Saturday, April 26, 2014

weekend thoughts.

When my parents moved back to Taipei after thirty years in the United States, back in 2003, I felt strangely abandoned. I was 23. I was living in my childhood home, which seemed huge and empty and echoing, and every noise terrified me. I had my dog for company and a job that occupied my days and I spent my evenings watching CSI and reading Television Without Pity. I had the safety net of my mom's friends, who would sometimes invite me to dinner, but I had no friends, except for J. who was still a student at UW. Once in a while we would go out to B&O Espresso and eat cake and talk about everything and nothing. I was so lonely, even as I pretended to myself that I wasn't. I didn't talk to my old friends from college; a crippling bout of what I later realized was depression had left me paranoid and increasingly isolated from everyone around me in my senior year. Everyone seemed to know where they were going and what they wanted to be doing, and I was floundering. Disappointment - my own and that of my parents - seemed to grab me by the ankles and weigh me down, but when they left for Taipei I was finally able to breathe again.

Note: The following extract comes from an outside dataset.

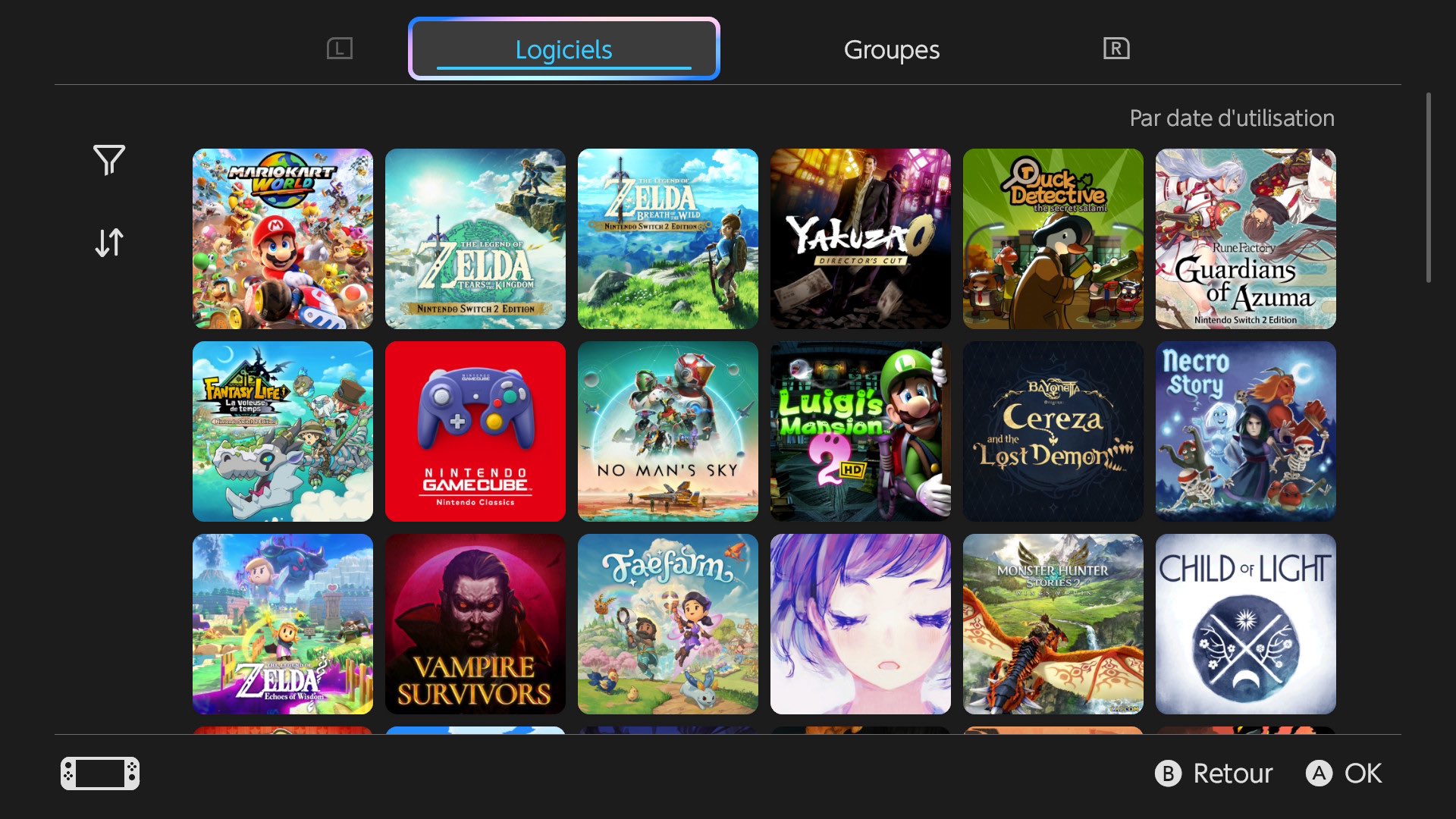Select the L shoulder button icon
The image size is (1456, 819).
(x=340, y=49)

I turned 25. A guy introduced me to poetry and Charles Bukowski and I began to read a lot of poetry and Bukowski. I taught myself to drink whiskey. I went to the theatre occasionally, newly flush with a disposable income. I learned to cook for myself all the things we never ate when I was a child, macaroni and cheese, mashed potatoes, steak and creamed spinach, pancakes for dinner. I started blogging every day, five hundred words, more or less. I bought a condo and moved out of my childhood home, which my parents later sold. I learned to dine alone in restaurants, striking up conversations with Kelly, one of the owners of Lark, which quickly became my favorite restaurant. It was the first restaurant that became totally mine, not someplace I only went with my parents, like Rover’s or Lampreia. While reading the comments on Nancy Leson’s Seattle Times food blog, I became aware of a Flickr user who went by the name “Suomynona.” I couldn’t know then that two of the women I followed via his Flickr stream - one had blue hair, one seemed to take a lot of photos of her shoes - would later become my friends Rachel and Kate. All of this was still in the future.

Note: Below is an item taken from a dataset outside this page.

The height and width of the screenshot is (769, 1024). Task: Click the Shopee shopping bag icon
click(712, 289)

C. and I were talking this morning about how it takes time to build a new life, both in a new city and in the city of your childhood. I've known her for almost a decade, and it’s hard to remember that the life I have now is not quite five years old, although its roots stretch farther back. The overlapping circles of friends I talk to nearly every day sprang up almost overnight, and at the same time developed slowly. Life is like that; everything happens very quickly, except when it doesn’t. The loneliness I felt at 23 faded so gradually that I almost forget it ever existed, except that it left me with two reminders: I would never feel that way again, and being alone is very different from being lonely. I seldom think about that time, that big empty house, the tick-tick-tick of the gas cooktop as I made dinner every night, the creaking tree branches scraping against my windows when it was windy out. I miss the gas cooktop but not the uncertainty of being young.